问题
I am using a dropout layer in my model. As I use temporal data, I want the noise_shape to be the same per timestep -> (batch_size, 1, features).
The problem is if I use a batch size that does not fit into the provided samples, I get an error message. Example: batch_size= 2, samples= 7. In the last iteration, the batch_size (2) is larger than the rest of the samples (1)
The other layers (my case: Masking, Dense, and LSTM) apparently don`t have a problem with that and just use a smaller batch for the last, not fitting, samples.
ConcreteError: Training data shape is:[23, 300, 34] batchsize=3
InvalidArgumentError (see above for traceback): Incompatible shapes: [2,300,34] vs. [3,1,34] [[Node: dropout_18/cond/dropout/mul = Mul[T=DT_FLOAT, _device="/job:localhost/replica:0/task:0/device:CPU:0"](dropout_18/cond/dropout/div, dropout_18/cond/dropout/Floor)]]
Meaning that for the last batch [2,300,34], the batch_size cannot split up into [3,1,34]
As I am still in the parameter tuning phase (does that ever stop :-) ),
- Lookback(using LSTMs),
- split-percentage of train/val/test,
- and batchsize
will still constantly change.
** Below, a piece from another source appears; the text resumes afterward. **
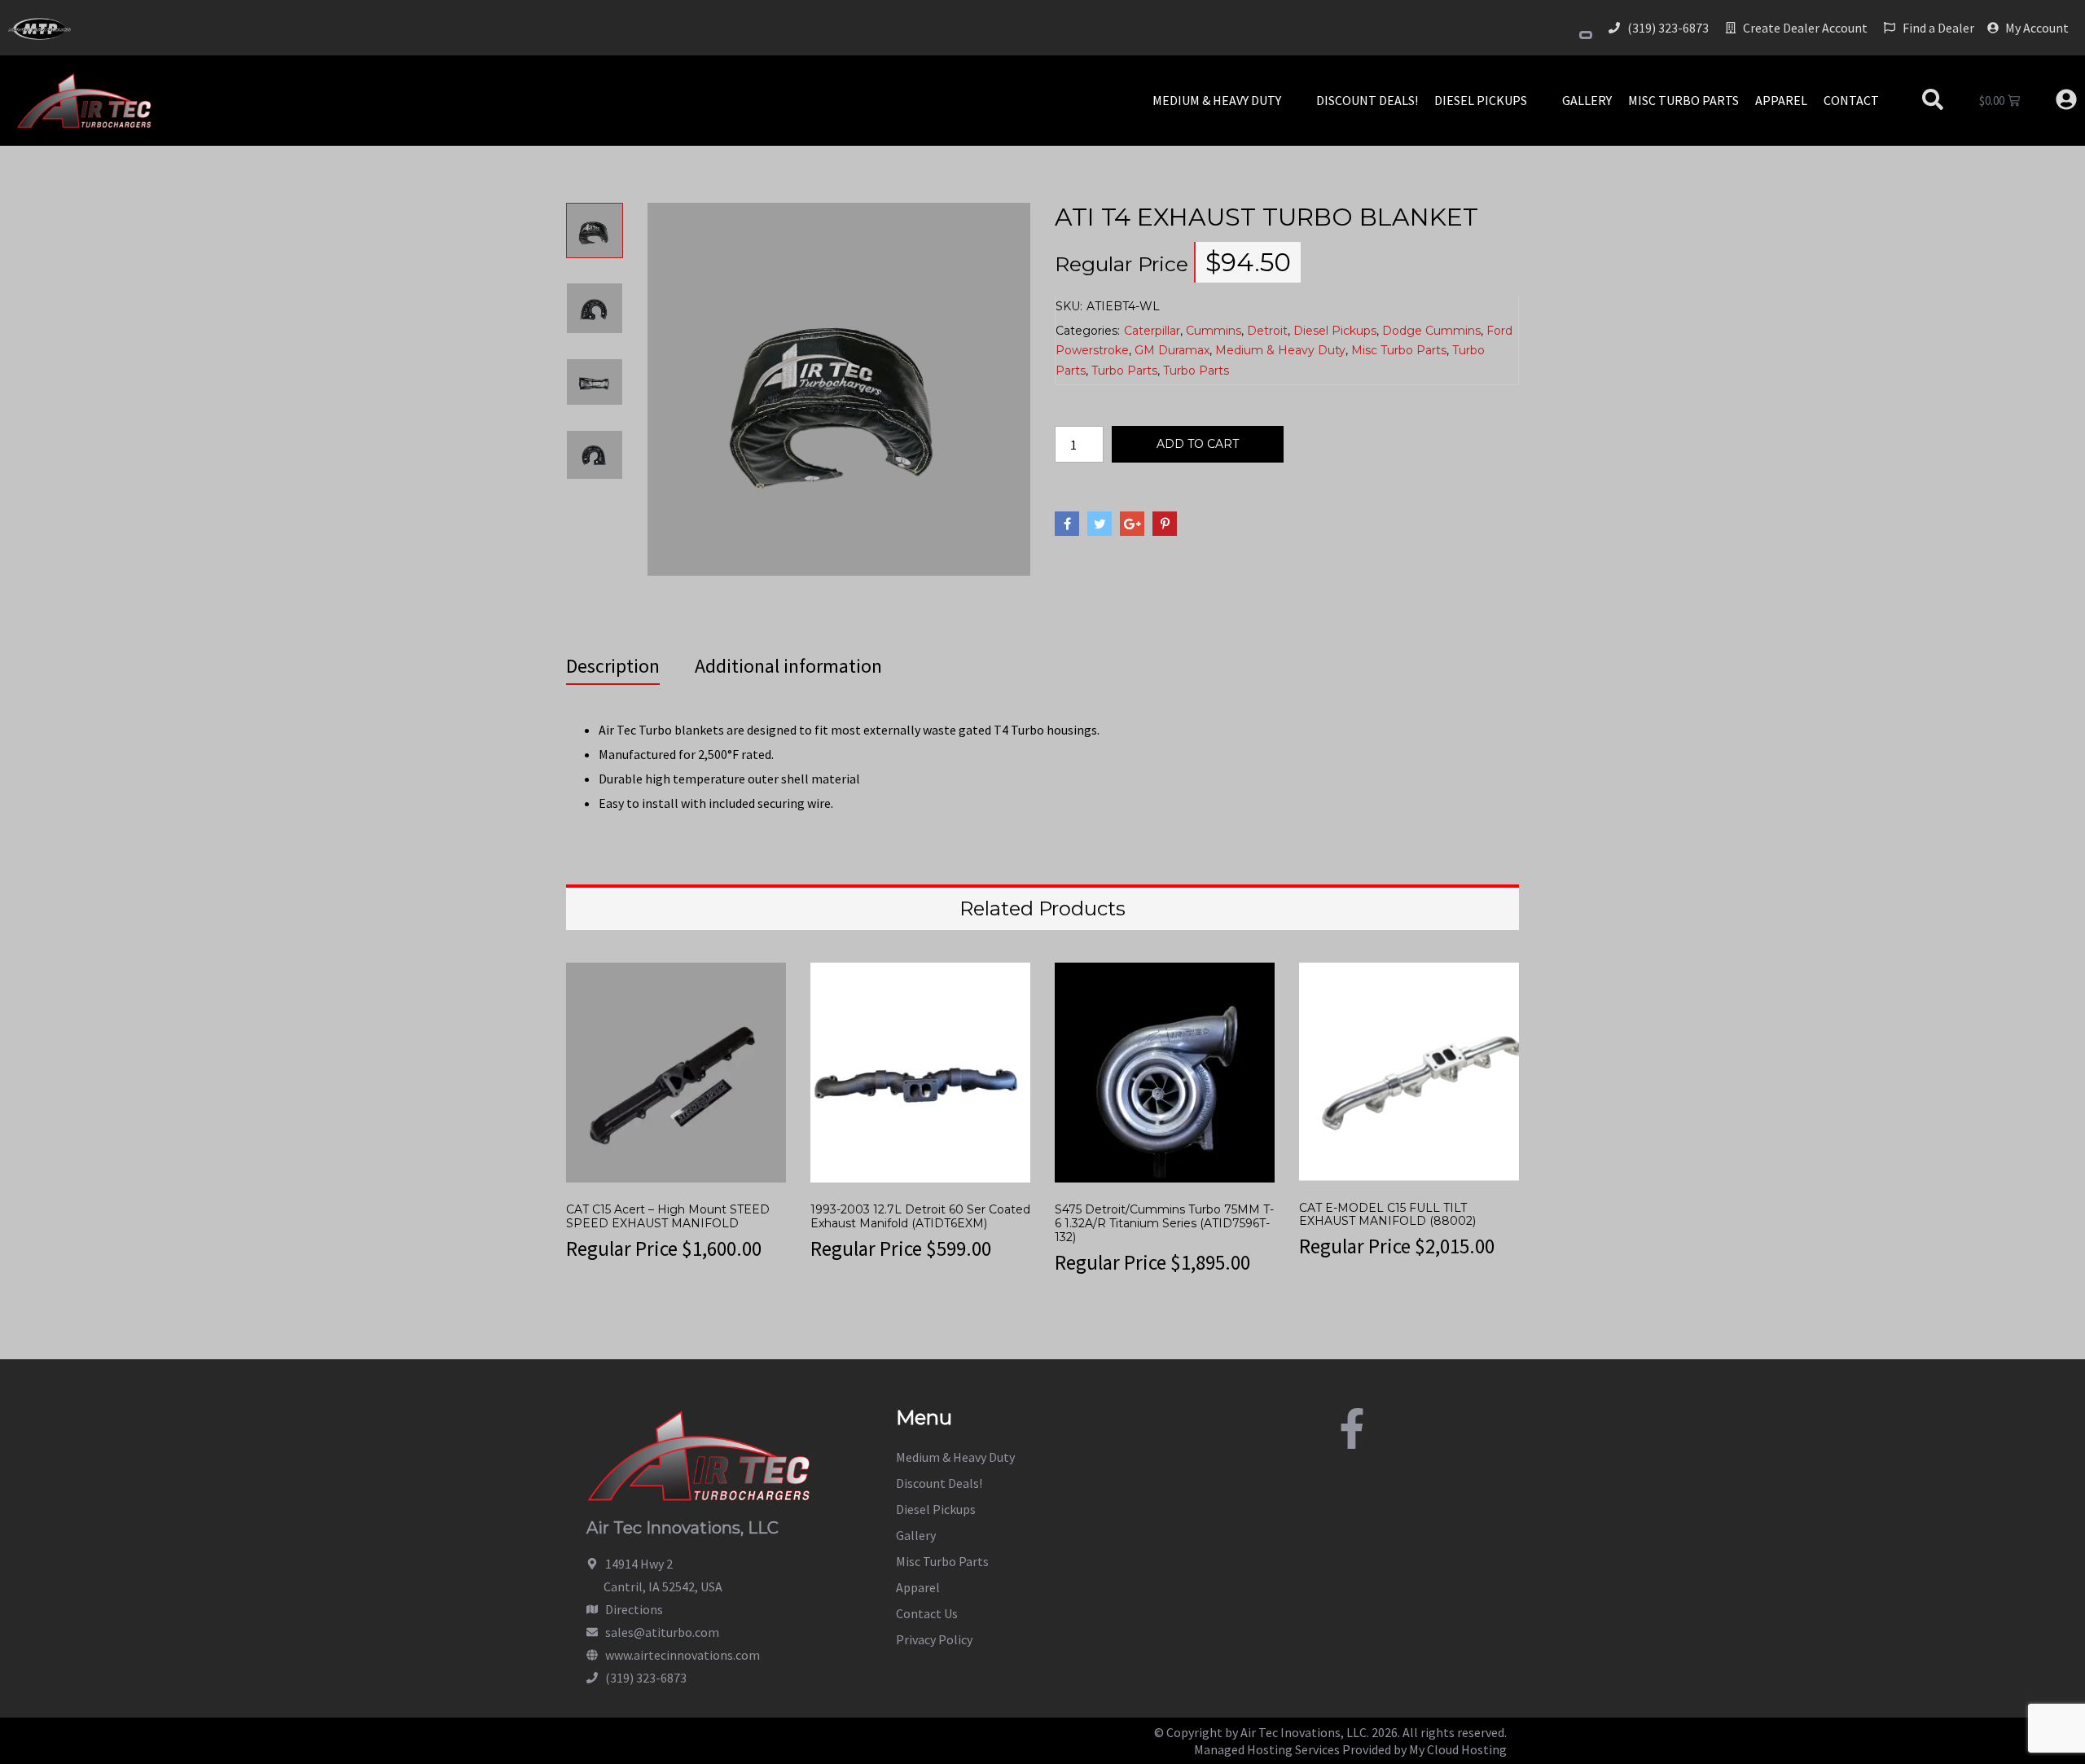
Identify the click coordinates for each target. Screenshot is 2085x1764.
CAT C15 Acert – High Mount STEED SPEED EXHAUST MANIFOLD (668, 1216)
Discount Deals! (939, 1483)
All of the mentioned influence the actual length and shape of the Training data.
I could try to always find the next fitting int for batch_size by some calculations. Example, if batch_size=4 and samples=21, I could reduce batch_size to 3. But if the number of training samples are e.g. primes this again would not work. Also If I choose 4, I probably would like to have 4.
Do I think to complex? Is there a simple solution without a lot of exception programming?
Thank you
回答1:
Thanks to nuric in this post, the answer is quite simple.
The current implementation does adjust the according to the runtime batch size. From the Dropout layer implementation code:
symbolic_shape = K.shape(inputs) noise_shape = [symbolic_shape[axis] if shape is None else shape for axis, shape in enumerate(self.noise_shape)]
So if you give
noise_shape=(None, 1, features)
the shape will be (runtime_batchsize, 1, features) following the code above.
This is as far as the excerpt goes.